The University of Stirling
“A Submergent Imaginary: The Radical Ecology of J. G. Ballard’s The Drowned World”
This article examines J. G. Ballard’s The Drowned World (1962), focussing on its imagination of watery submergence as a vehicle for interrogating problematic boundaries of subject and ecology. The article argues that the text encodes the figure of submergence as both a manifest, representable narrative experience, and as a kind of latent structural logic which explains the entanglement of human and nonhuman at a material level. This reading builds upon recent work on the novel, and more generally of Ballard’s oeuvre, which figures it as proto-cli-fi, suggesting that it is a text which both predicts and responds to questions of human finitude and ecological imbrication raised by the Anthropocene era.

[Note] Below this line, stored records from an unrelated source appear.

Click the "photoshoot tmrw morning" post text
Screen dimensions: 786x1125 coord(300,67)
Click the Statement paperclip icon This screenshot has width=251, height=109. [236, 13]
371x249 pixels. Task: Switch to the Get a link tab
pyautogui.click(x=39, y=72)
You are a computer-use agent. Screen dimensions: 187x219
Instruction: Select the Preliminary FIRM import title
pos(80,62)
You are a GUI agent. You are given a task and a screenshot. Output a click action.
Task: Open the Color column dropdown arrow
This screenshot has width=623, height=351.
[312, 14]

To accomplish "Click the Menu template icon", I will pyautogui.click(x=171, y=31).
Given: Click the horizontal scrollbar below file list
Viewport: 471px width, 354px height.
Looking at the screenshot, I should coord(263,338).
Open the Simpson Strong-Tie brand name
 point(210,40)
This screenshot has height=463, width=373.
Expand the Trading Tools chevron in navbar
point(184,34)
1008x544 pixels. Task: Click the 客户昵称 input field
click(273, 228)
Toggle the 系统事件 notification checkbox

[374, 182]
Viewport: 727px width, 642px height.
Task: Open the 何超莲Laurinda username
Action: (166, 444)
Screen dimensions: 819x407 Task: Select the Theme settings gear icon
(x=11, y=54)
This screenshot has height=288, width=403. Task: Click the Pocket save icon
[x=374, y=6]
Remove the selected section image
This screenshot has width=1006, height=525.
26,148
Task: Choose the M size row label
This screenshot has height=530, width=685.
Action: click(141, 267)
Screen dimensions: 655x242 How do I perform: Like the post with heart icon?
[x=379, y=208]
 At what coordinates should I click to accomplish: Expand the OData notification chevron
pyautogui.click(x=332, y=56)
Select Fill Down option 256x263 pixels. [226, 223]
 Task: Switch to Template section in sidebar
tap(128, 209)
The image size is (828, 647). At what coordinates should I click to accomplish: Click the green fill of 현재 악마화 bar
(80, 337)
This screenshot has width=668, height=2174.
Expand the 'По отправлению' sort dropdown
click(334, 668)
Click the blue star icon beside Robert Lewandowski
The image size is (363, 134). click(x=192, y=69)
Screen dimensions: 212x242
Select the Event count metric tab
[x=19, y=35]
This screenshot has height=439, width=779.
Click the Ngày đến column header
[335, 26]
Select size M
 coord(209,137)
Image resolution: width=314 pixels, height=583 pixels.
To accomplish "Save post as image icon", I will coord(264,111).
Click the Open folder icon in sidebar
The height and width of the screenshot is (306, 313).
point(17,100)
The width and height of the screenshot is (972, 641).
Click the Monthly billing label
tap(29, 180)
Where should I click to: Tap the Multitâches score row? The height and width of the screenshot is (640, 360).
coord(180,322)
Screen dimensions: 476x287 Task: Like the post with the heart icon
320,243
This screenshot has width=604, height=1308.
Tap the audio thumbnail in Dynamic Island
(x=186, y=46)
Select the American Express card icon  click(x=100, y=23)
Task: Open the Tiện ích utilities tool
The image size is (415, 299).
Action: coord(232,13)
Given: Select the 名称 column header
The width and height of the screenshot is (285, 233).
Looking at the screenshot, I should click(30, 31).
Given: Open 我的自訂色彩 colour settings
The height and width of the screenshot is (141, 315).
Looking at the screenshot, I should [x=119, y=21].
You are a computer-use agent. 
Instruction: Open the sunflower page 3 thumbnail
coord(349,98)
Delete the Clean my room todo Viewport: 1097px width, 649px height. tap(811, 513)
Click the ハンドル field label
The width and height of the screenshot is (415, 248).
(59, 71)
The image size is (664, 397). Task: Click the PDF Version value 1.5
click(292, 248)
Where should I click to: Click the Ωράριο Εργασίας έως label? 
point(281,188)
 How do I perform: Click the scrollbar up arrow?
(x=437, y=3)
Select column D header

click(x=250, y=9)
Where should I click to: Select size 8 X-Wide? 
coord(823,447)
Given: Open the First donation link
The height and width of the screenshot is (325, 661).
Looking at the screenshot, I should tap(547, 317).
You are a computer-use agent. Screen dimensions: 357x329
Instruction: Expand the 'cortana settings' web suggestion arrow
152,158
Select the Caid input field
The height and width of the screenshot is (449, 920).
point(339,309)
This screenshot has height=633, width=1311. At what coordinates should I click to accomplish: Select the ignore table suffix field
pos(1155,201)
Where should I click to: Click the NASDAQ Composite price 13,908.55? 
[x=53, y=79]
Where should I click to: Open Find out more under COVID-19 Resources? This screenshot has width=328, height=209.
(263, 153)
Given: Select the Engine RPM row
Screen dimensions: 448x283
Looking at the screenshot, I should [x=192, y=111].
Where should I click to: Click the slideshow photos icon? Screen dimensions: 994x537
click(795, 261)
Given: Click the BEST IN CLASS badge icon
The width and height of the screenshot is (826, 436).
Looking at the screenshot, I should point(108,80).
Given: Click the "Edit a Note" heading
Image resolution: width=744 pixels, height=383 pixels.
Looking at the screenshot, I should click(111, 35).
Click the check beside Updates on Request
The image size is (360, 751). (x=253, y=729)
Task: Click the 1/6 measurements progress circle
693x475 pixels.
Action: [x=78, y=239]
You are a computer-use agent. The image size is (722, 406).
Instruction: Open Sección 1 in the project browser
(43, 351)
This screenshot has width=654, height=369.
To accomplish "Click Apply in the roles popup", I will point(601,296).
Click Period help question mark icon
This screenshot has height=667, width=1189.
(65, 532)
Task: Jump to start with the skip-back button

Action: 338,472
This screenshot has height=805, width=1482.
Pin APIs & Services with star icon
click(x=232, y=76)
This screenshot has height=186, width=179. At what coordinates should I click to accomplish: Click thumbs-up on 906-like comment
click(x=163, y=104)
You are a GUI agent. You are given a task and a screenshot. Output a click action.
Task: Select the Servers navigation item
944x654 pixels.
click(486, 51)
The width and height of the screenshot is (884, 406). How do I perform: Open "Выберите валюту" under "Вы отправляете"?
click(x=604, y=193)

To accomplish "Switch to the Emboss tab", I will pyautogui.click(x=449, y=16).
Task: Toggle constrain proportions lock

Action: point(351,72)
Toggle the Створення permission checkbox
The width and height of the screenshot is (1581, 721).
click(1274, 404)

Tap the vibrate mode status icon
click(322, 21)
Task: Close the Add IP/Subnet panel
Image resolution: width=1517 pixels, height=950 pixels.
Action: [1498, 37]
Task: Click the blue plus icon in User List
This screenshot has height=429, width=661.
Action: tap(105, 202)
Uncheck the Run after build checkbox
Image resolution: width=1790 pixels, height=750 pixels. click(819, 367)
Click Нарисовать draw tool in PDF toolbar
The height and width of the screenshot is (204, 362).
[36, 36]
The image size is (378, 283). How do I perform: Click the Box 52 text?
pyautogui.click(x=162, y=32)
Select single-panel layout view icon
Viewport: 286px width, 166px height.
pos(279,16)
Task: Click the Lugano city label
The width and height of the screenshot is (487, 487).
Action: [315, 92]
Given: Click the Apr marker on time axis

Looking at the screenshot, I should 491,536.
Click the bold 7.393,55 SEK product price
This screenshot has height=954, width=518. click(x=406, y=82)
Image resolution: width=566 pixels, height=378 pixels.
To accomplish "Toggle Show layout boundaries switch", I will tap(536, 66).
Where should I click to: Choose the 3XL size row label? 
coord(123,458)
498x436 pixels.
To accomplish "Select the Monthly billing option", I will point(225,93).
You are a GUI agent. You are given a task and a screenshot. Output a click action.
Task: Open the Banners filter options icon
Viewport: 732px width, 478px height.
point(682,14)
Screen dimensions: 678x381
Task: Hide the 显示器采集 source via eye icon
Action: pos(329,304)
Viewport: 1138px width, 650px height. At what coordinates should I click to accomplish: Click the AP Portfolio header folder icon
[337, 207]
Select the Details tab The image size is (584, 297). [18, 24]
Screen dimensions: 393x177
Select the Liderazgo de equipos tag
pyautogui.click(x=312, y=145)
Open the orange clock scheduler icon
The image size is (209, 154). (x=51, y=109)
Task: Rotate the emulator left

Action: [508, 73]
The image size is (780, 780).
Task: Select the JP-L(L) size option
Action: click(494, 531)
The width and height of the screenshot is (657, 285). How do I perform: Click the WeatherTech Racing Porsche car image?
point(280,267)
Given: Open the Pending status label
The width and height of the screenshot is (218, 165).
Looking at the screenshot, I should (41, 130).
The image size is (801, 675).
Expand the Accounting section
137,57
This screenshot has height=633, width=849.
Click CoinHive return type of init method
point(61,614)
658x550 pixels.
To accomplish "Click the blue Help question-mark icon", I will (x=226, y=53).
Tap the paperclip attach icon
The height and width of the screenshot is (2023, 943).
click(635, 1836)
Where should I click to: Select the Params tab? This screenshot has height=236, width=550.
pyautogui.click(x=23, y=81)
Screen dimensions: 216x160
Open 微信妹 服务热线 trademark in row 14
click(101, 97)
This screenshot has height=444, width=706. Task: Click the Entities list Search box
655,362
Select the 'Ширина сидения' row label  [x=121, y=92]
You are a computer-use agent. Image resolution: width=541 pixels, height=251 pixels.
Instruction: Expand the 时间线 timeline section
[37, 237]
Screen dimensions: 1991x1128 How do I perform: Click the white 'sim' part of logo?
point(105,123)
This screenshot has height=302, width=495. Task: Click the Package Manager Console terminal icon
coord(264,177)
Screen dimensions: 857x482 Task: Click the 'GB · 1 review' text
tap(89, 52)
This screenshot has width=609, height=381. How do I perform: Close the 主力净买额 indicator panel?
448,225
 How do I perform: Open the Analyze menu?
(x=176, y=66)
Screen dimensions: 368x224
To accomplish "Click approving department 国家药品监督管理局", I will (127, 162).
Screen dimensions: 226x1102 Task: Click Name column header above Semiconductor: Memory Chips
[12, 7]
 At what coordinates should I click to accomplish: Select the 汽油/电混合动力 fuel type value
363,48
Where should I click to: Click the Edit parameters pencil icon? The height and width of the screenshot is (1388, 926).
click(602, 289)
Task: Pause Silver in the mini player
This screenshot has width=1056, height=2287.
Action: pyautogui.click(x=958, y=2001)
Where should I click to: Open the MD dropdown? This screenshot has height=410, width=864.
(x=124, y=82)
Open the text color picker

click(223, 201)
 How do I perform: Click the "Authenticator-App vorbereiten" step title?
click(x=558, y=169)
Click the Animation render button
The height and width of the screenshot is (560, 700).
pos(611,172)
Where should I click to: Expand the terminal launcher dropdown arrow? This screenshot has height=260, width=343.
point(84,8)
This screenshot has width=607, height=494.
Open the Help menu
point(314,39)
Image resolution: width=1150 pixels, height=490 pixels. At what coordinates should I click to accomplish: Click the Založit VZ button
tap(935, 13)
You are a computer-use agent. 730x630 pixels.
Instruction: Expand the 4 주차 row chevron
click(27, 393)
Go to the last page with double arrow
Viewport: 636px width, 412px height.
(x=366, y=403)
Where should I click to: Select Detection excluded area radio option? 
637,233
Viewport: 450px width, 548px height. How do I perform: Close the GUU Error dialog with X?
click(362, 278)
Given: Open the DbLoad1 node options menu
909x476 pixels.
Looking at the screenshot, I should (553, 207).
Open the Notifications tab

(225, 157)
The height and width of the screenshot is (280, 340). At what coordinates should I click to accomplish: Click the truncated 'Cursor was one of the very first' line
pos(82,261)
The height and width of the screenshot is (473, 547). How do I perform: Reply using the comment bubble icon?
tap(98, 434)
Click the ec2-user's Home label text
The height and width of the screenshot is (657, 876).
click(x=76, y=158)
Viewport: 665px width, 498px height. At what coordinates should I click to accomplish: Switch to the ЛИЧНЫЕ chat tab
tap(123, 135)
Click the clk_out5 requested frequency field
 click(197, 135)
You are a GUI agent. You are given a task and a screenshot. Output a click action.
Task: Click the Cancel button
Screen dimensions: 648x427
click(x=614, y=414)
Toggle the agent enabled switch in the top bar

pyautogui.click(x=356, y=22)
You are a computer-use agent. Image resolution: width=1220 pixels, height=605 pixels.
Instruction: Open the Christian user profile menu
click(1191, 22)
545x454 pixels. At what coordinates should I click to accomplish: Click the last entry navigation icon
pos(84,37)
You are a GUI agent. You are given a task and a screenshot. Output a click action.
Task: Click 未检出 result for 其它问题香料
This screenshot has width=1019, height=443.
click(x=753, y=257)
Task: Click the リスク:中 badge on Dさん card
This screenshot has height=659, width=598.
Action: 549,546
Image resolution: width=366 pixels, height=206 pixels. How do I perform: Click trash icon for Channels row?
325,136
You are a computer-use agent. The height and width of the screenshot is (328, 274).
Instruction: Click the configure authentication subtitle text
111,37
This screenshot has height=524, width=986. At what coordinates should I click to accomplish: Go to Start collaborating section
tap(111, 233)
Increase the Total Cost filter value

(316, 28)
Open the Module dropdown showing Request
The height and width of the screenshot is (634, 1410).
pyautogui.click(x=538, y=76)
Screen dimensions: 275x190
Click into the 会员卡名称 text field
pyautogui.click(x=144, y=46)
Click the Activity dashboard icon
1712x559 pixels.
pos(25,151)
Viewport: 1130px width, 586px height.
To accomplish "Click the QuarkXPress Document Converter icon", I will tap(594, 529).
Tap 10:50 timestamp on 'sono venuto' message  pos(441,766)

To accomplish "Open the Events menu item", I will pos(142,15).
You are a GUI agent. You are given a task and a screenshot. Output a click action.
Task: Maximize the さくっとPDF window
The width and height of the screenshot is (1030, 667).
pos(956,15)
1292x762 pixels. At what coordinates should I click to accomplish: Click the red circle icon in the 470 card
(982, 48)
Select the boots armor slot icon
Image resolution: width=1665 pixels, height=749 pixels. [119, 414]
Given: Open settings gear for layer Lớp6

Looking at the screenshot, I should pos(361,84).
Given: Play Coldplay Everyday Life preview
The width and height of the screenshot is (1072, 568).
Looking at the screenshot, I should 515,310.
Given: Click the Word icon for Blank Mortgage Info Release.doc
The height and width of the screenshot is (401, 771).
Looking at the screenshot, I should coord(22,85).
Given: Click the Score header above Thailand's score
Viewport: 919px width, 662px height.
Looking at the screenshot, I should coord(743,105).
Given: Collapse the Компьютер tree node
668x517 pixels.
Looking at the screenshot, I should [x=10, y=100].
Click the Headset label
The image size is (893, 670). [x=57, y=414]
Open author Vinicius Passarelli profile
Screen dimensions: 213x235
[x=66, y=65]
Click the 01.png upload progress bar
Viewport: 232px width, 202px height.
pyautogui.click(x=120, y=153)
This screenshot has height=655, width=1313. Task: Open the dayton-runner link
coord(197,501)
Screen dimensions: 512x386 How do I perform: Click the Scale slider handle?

The article engages with the philosophy of Timothy Morton to show how the novel places stable notions of anthropocentric mastery of environment under question, and analyses the aesthetic strategies employed by Ballard in order to do so, suggesting that he depicts ambiguous bodily and ecological limits and disturbing presences in ways which accord to the modes of “weird”, “eerie”, and the “uncanny” as defined by Mark Fisher. Ballard’s submergent imaginary describes an active ecological space which repeatedly revokes anthropocentric frameworks of comprehension and thus engages with problems of spatial and temporal scale in a manner which has been thus far radically under-theorised.